Monday, May 17, 2010

National Congressional Ballot

I tweeted earlier that TPM's Congressional Generic Ballot showed Democrats at +0.6. I was surprised by that number, so I wanted to check Pollster's National Congressional Ballot, and sure enough, Democrats are +.06.

Click on image to enlarge

Of course this is just a snapshot of a point in time, but it's nevertheless pretty surprising and very much contrary to the media meme which is just a regurgitation of the GOP talking point of a GOP landslide in November. This doesn't mean Democrats are going to pick-up seats in the midterms, but assuming the trend holds (and there is every reason to believe it will) it does suggest Republicans will fall far short of their goal of retaking the House or even matching Democrats pickups in Reagan's first midterm when Republicans lost 26 seats.

Friday, May 14, 2010

Sunday, May 09, 2010

The angry mob eats its own

Sen Bob Bennett (R-UT) was first elected to the Senate in 1993 and has been a reliable Republican vote ever since. He steadfastly opposes a woman's right to choose; did everything he could to ensure gays never gained equal protection (Bennett was the sole committee vote - of either party - to oppose the Domestic Partnership Benefits and Obligations Act, which would provide benefits to the domestic partners federal employees); equally opposed citizenship or equal protection for brown people; thought Bush's domestic wiretapping was a great idea; repeatedly opposed SCHIP, and actually believed a tax cut for wealthy people could solve any problem.

Bennett's reward for this loyalty was to be unceremoniously denied renomination at the State Republican convention.
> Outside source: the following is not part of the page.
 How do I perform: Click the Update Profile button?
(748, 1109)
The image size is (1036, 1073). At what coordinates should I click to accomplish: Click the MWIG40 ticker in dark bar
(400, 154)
Republicans have foolishly and irresponsibly whipped their ignorant base into an angry mob that they can't control.

Joe Klein sums up,
We are in a moment when anger seems more important than experience or wisdom. Sometimes anger is justified. Right now, a sober review of the problems we face in a very unstable world requires something more: it requires a judicious national conversation about the decisions we make as a people. Are we spending too much or too little? Are we taxing too much or too little? If we're spending and taxing too much, which services need to be curtailed--and I mean, real services that cost real money, like defense and entitlements. If we can't decide what to cut, then perhaps we need to tax ourselves more--if so, how and what should we tax?

The fact that we can't seem to have this sort of conversation right now, that's it is ripped away from the vast majority of decent Americans by telecharlatans and infotainers, does not speak well for our ability to survive as the greatest nation in the history of the world. The departure of Senator Bob Bennett is a small event in a national tidal wave of witless extremism and thoughtlessness.